-- DATASET EXCERPTS start --

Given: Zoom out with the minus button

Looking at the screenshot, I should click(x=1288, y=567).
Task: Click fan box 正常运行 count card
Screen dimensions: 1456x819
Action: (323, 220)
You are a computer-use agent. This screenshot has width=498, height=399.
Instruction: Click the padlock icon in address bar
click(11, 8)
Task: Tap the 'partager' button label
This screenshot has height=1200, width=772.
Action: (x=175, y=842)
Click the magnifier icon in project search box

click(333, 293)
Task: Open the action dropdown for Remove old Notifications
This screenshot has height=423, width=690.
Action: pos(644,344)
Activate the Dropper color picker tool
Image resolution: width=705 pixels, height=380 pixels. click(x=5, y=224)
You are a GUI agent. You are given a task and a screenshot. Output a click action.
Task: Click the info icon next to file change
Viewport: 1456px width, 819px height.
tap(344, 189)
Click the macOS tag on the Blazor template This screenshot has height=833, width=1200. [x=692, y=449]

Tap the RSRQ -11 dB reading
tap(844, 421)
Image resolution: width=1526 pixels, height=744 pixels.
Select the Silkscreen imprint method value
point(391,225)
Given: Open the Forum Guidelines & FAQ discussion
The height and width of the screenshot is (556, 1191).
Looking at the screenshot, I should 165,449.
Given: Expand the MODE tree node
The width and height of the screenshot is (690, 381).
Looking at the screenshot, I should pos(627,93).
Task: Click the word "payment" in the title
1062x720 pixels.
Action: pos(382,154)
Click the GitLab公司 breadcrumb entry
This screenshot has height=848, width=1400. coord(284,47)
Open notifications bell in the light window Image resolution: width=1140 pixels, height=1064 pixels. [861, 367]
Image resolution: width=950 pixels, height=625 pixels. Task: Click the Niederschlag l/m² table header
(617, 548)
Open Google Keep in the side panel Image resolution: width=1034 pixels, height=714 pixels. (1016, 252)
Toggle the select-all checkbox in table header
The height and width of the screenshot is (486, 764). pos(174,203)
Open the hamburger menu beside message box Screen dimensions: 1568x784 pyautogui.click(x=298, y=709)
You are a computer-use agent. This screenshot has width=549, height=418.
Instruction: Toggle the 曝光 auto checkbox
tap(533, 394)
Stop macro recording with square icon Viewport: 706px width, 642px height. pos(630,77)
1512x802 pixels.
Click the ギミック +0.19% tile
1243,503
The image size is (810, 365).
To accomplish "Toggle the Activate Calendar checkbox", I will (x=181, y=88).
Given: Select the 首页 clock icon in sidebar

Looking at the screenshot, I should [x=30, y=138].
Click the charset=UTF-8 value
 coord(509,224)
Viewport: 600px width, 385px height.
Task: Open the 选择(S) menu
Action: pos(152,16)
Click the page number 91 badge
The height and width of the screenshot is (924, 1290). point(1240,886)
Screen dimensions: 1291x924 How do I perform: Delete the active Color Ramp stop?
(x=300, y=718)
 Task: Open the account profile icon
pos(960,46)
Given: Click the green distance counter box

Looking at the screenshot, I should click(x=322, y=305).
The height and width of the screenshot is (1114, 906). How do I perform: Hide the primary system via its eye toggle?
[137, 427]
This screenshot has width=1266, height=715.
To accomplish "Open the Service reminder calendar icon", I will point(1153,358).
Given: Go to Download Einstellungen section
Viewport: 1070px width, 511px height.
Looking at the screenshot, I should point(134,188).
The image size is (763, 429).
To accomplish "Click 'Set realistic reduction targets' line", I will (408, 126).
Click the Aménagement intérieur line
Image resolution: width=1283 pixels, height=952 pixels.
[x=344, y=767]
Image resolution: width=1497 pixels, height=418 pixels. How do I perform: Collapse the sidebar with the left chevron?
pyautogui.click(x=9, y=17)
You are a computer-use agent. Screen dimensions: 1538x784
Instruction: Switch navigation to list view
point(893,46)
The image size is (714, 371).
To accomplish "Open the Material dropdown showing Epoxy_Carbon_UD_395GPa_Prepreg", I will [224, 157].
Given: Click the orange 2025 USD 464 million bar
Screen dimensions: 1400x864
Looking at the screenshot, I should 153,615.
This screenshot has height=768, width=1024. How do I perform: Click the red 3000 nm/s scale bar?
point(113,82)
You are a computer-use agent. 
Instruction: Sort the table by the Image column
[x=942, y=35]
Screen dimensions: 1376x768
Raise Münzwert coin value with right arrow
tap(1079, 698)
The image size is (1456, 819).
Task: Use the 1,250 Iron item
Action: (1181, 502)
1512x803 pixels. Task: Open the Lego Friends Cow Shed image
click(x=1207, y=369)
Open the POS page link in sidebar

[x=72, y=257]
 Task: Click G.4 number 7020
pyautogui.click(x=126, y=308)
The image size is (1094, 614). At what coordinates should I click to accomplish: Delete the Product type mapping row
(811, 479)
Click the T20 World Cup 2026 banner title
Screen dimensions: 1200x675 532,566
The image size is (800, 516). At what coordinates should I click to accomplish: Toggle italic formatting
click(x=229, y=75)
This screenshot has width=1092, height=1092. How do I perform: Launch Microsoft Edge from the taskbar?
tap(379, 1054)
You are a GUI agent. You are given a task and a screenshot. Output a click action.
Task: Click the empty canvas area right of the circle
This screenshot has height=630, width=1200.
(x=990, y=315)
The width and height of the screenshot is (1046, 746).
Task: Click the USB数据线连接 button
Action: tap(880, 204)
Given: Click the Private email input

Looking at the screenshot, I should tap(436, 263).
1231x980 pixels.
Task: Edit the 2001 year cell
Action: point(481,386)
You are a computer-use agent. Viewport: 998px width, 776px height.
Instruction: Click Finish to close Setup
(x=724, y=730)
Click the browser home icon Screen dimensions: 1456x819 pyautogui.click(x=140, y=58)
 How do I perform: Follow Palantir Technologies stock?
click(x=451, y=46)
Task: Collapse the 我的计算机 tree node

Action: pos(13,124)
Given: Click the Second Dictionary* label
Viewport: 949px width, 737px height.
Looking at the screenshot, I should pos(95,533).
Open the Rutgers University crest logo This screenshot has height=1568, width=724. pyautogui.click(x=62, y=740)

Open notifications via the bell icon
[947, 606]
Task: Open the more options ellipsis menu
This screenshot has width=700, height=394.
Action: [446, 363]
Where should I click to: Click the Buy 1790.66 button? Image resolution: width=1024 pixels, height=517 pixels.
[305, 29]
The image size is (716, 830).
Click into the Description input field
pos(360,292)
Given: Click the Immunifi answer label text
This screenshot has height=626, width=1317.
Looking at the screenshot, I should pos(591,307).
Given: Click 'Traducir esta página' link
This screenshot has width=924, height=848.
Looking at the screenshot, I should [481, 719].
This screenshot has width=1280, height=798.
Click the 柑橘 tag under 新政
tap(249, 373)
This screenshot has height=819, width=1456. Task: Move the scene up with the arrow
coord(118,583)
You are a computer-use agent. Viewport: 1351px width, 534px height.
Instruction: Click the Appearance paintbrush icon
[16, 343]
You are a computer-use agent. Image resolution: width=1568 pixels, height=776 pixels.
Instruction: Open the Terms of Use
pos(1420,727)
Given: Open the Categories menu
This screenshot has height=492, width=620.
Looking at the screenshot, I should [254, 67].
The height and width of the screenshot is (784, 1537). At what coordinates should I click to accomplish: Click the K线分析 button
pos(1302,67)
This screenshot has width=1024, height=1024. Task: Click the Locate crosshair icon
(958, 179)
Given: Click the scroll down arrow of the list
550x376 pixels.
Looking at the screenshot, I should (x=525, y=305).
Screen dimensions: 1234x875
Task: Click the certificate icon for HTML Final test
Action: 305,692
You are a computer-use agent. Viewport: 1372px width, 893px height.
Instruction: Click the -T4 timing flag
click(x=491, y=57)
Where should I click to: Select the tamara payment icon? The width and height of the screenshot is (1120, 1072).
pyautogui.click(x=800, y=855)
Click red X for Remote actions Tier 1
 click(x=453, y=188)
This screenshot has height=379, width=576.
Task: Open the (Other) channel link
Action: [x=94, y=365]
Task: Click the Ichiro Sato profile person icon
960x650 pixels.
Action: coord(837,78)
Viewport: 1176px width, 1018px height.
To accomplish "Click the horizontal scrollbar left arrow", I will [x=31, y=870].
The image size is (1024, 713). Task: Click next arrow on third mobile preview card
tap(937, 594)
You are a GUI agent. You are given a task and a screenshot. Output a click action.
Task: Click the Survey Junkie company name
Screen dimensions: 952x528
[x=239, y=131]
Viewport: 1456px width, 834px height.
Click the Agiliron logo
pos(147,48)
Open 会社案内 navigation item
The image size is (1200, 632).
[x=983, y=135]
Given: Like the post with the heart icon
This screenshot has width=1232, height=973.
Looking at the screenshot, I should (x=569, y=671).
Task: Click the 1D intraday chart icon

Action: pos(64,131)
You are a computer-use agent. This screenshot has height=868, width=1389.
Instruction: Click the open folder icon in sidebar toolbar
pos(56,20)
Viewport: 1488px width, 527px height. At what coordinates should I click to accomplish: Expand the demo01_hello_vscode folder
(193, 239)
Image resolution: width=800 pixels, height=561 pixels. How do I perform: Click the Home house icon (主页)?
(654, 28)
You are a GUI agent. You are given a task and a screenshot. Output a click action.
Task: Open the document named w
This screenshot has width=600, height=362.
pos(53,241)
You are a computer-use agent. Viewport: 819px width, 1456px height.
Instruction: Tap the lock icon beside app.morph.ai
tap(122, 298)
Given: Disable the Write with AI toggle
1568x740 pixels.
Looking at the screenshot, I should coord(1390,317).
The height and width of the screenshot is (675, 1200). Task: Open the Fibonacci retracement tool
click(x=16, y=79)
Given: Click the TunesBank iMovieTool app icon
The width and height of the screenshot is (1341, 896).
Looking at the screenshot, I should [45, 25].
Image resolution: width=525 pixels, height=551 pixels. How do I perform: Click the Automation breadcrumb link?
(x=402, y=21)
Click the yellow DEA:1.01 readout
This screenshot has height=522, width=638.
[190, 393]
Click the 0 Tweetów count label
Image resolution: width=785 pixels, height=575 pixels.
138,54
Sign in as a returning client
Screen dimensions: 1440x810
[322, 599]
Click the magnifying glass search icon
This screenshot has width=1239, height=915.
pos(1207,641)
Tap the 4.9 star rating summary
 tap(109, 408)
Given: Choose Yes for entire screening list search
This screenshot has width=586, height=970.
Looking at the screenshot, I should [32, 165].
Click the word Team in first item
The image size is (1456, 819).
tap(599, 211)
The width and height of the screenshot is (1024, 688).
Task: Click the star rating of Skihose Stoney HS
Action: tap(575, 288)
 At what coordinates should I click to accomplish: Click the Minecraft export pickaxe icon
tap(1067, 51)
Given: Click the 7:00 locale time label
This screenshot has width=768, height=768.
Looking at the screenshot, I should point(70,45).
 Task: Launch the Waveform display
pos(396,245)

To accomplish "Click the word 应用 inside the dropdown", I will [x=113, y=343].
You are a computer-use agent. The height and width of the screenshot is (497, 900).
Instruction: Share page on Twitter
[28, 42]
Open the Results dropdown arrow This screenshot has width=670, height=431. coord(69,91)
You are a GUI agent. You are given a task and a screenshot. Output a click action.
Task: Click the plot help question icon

-- DATASET EXCERPTS end --

- _BRIEF_:
Please reproduce the listing above verbatim, starting at its first line and stopping after the line that contains "Action: pos(644,344)".

- _ANSWER IN FULL_:
Given: Zoom out with the minus button

Looking at the screenshot, I should click(x=1288, y=567).
Task: Click fan box 正常运行 count card
Screen dimensions: 1456x819
Action: (323, 220)
You are a computer-use agent. This screenshot has width=498, height=399.
Instruction: Click the padlock icon in address bar
click(11, 8)
Task: Tap the 'partager' button label
This screenshot has height=1200, width=772.
Action: (x=175, y=842)
Click the magnifier icon in project search box

click(333, 293)
Task: Open the action dropdown for Remove old Notifications
This screenshot has height=423, width=690.
Action: pos(644,344)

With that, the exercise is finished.